#### INFORMATION SUPPLIED ####

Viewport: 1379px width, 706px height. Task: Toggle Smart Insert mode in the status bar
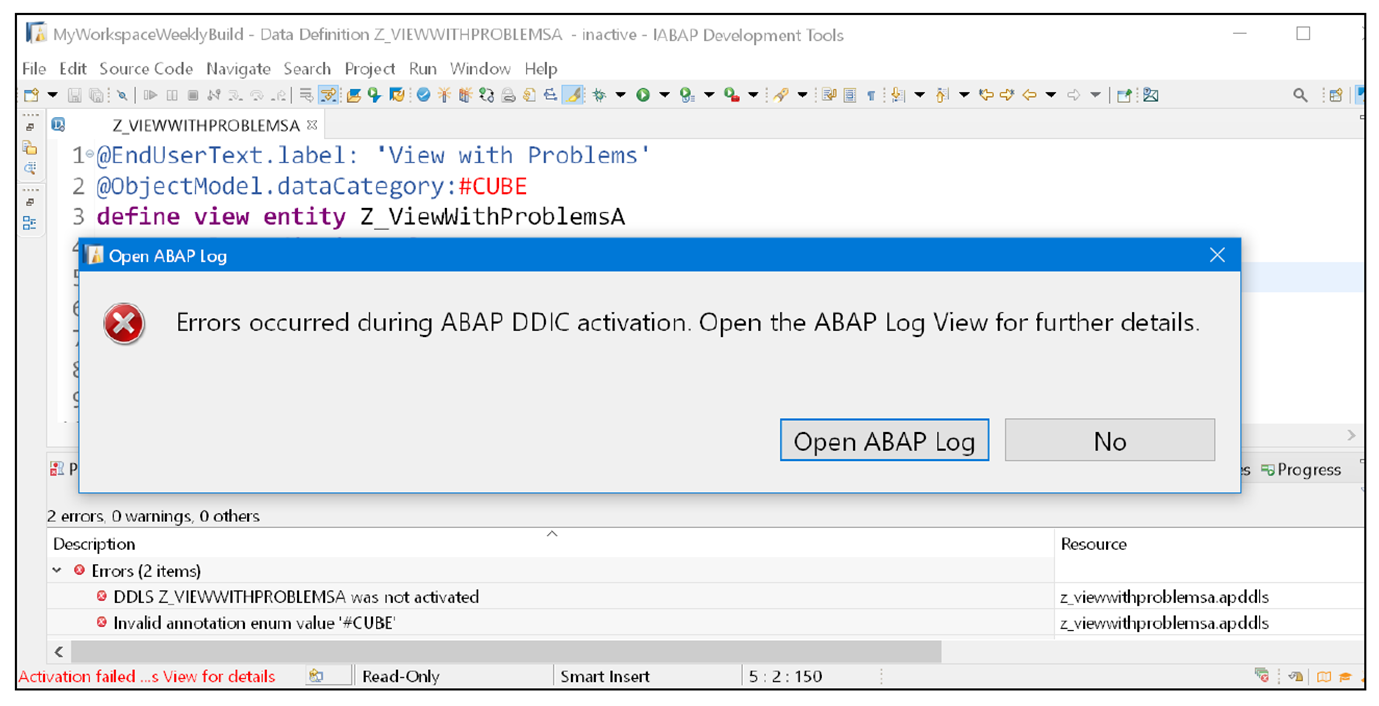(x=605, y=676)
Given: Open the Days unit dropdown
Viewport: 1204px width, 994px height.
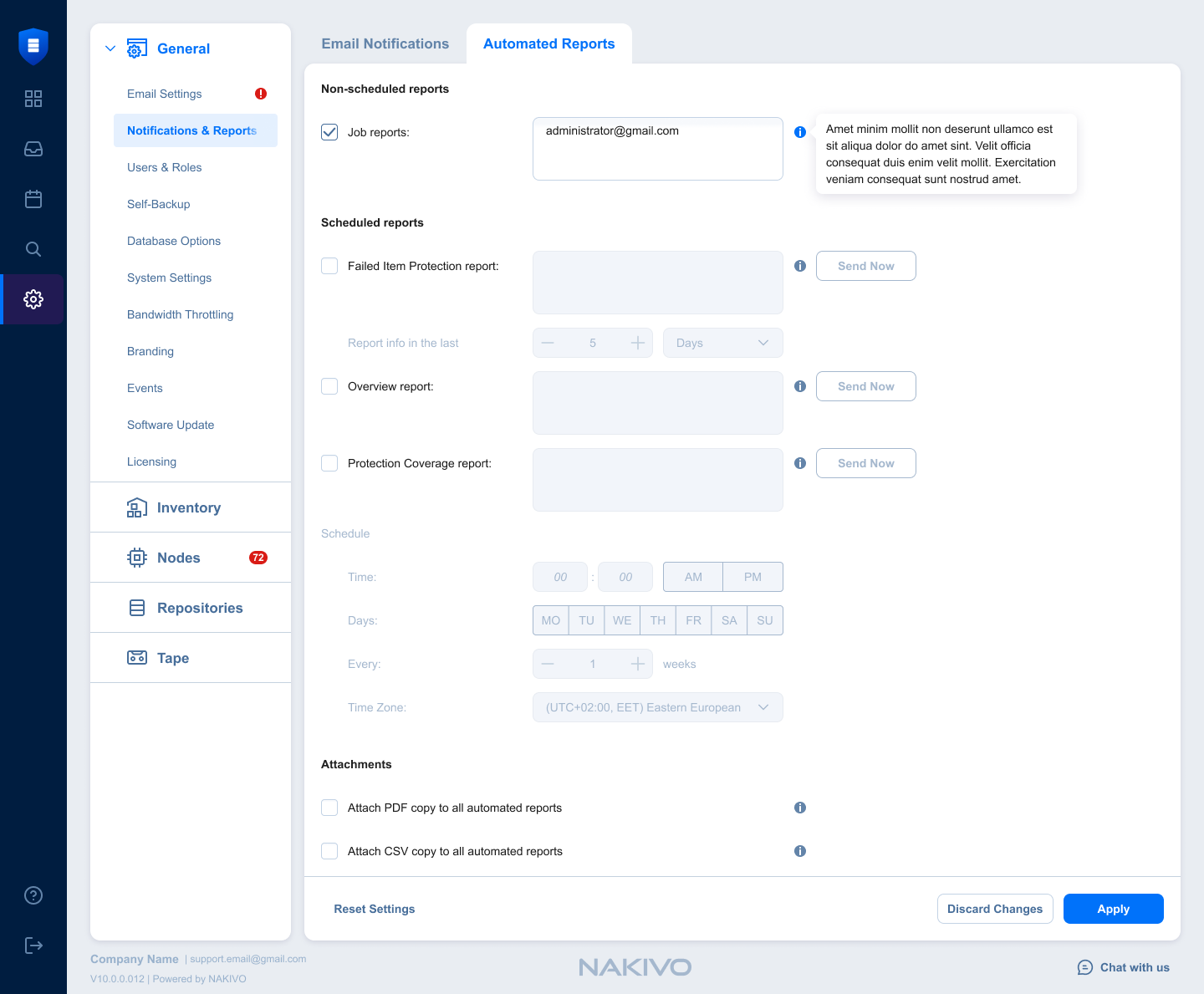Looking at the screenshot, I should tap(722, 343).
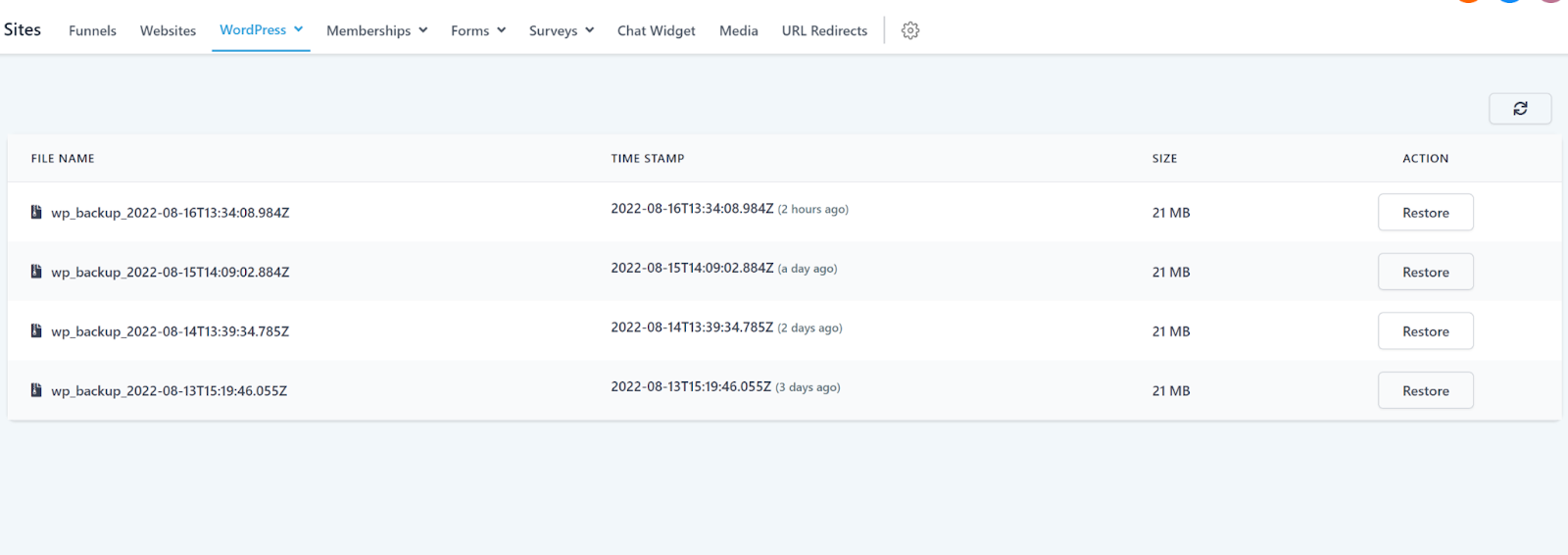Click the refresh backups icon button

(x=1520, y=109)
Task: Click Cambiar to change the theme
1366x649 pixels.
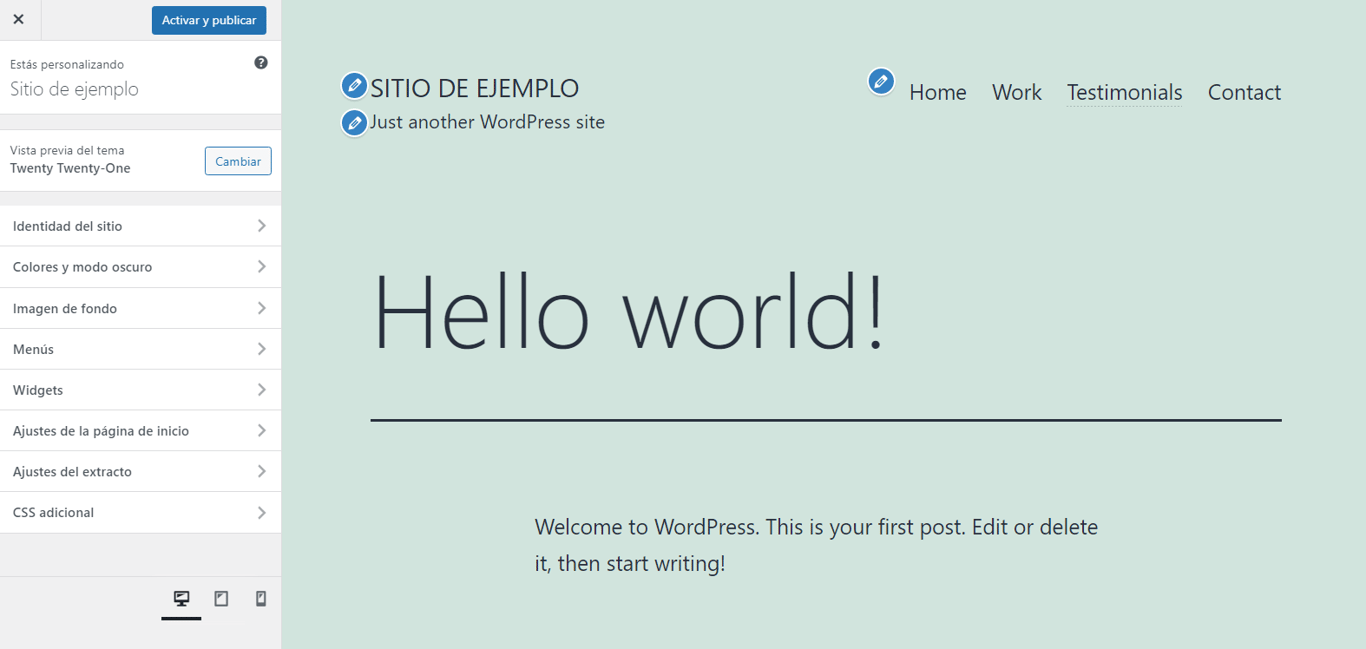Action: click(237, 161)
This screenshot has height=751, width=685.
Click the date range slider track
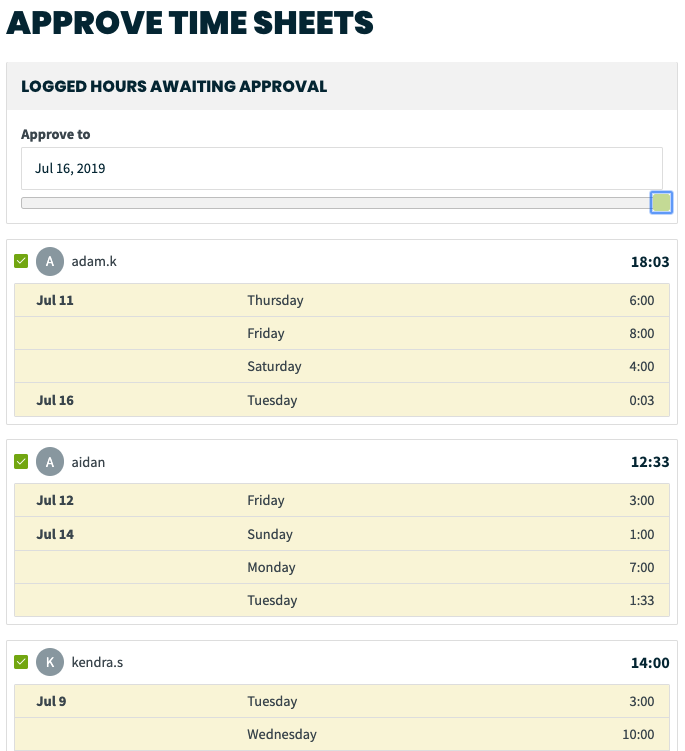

####

WRITTEN REQUEST:
Write out the lines above word for word, from the one containing "Task: Click Cambiar to change the theme" through the end of the records, with both ends included. Leave the pictures out of your answer.

EXERCISE ANSWER:
Task: Click Cambiar to change the theme
1366x649 pixels.
Action: click(237, 161)
This screenshot has height=751, width=685.
Click the date range slider track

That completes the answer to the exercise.